Me apoltroné con interés a ver los debates presidenciales por televisión, pero termine entristecido. Se dieron muy duro. Dificulto que un candidato que ha atacado brutalmente a su adversario pueda honrar al país como presidente o presidenta. ¿Es necesario ver a los candidatos tratarse como rufianes? No.
No lo fue así en el pasado, a futuro se puede mejorar. Siempre es posible sacar del alma algo de caridad con el contrincante. ¿Quién se imagina a Frei Montalva pidiéndole un certificado médico a Julio Durán? No veo a Salvador Allende acusando a otro de drogadicto. ¿Paraísos fiscales? ¿Reconocimientos de lobby? Los insultos en público salpican a medio mundo.
El maltrato hace mal para adentro y para afuera, a uno mismo, al otro y a los televidentes. En el catch el golpe indigno es parte del juego. El Ciclón del Caribe, la Momia, el Mohicano… “Todo vale”. En el box, no. El puñetazo bajo el cinturón del boxeador desprestigia el deporte. Los insultos en la política son prescindibles.

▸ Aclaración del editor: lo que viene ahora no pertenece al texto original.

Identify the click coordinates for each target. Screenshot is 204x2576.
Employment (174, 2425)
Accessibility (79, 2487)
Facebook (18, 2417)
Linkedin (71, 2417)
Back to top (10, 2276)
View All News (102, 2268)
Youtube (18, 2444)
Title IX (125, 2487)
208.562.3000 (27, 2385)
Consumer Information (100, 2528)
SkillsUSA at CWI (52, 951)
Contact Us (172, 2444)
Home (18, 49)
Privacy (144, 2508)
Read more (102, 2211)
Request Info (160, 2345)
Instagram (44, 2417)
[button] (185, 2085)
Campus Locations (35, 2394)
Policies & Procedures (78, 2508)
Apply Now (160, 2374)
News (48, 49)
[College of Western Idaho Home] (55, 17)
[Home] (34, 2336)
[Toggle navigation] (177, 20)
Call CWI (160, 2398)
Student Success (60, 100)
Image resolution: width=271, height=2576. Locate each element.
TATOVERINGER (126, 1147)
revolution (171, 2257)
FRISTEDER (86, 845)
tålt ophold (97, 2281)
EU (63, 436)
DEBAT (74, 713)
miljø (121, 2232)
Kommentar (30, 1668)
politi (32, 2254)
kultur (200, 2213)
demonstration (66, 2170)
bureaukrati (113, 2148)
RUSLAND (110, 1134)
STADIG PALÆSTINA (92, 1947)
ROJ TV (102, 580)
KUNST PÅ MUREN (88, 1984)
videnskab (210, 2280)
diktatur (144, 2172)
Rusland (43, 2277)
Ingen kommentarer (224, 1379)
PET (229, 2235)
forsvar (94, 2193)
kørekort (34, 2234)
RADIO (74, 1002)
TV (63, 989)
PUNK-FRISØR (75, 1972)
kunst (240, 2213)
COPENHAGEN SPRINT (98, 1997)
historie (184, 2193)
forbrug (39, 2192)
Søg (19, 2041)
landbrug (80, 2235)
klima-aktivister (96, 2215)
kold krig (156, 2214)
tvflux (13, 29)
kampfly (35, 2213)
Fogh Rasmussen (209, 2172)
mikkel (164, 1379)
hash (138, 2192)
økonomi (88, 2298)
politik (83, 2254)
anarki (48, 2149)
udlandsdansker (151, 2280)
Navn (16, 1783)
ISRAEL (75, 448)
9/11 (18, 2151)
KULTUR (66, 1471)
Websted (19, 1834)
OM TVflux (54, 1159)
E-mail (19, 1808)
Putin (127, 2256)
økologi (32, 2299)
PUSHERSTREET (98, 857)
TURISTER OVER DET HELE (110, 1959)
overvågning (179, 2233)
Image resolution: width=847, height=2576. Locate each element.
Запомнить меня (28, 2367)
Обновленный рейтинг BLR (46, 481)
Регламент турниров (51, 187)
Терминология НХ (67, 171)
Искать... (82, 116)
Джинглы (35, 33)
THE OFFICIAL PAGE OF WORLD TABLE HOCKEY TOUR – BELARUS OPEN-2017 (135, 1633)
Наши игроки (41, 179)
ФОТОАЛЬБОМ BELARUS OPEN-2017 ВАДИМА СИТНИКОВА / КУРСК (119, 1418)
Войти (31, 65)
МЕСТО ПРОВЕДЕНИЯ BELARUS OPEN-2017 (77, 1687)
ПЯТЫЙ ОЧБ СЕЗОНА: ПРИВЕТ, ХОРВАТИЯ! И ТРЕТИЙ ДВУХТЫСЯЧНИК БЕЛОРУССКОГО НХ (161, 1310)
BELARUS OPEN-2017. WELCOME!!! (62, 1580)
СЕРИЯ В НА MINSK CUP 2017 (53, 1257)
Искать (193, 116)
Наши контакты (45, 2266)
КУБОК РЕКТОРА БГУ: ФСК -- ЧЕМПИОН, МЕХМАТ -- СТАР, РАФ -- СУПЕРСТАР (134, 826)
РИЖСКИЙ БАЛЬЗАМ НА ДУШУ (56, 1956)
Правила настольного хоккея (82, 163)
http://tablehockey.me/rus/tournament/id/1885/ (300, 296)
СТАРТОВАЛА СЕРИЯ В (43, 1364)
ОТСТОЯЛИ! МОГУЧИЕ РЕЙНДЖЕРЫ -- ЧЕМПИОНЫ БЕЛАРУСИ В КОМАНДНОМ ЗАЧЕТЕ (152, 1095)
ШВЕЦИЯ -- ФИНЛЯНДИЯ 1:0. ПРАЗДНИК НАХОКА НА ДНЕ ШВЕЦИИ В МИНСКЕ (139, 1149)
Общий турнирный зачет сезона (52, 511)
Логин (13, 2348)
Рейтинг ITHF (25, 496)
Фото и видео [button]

El estilo, la magnanimidad, la prestancia, marcan una enorme diferencia. Tienen una utilidad práctica. El respeto del competidor ahorra malos ratos que en política pueden ser numerosos, pérdidas de tiempo, energía gastada en curar heridas que pudieron evitarse. Pero más que esto, el estilo engrandece e ilumina en rededor. Despeja las mentes. Facilita los acuerdos. Embellece.
Por cierto, la vulgaridad tiene sus ámbitos de legitimidad. Nadie que vaya al estadio puede escandalizarse de un hincha que le saca la madre al árbitro. Ríase. ¿Puede haber alguien tan odioso como para escandalizarse por un chiste picante contado en un asado? Pero la política no tiene por qué usar la vulgaridad como método.
Esto no quiere decir que las pifias, trampas, robos, aspiradas de cocaína de los políticos no hayan de saberse. El escrutinio público de los políticos es indispensable. La ciudadanía tiene que saber lo mejor posible por quién y por quién no puede votar. Los estándares de trasparencia deben ser altos. Pero esta labor la pueden cumplir los voceros. Un jefe de campaña debiera ser implacable con los traspiés y taras de las candidaturas opositoras.
La prensa tiene una labor clave, sea para ayudar a encontrar al mejor candidato, sea para desmaquillar al peor. Los periodistas no deben soltar la presa. Pero, ¿no tiene la televisión mejores formatos que el exigido por el rating? En el primer debate los periodistas no profundizaron en las dos grandes cuestiones que enfrentará el próximo gobierno: la economía (que ha de sustentar los derechos sociales y medioambientales) y la violencia (que amenaza desplomar la Araucanía y la del narcotráfico que asuela las poblaciones). Ni tocaron el tema.
El país no puede permitirse elegir a alguien que arriesgue la gobernabilidad. Esta misma será más fácil si en las relaciones humanas se cuida la compostura. También el estilo cuenta. La elegancia en política hace bien a una ciudadanía que suele ser todavía peor que sus representantes. Así las cosas, los niños, para preparar las tareas de educación cívica, podrían ver programas pasadas las diez de la noche.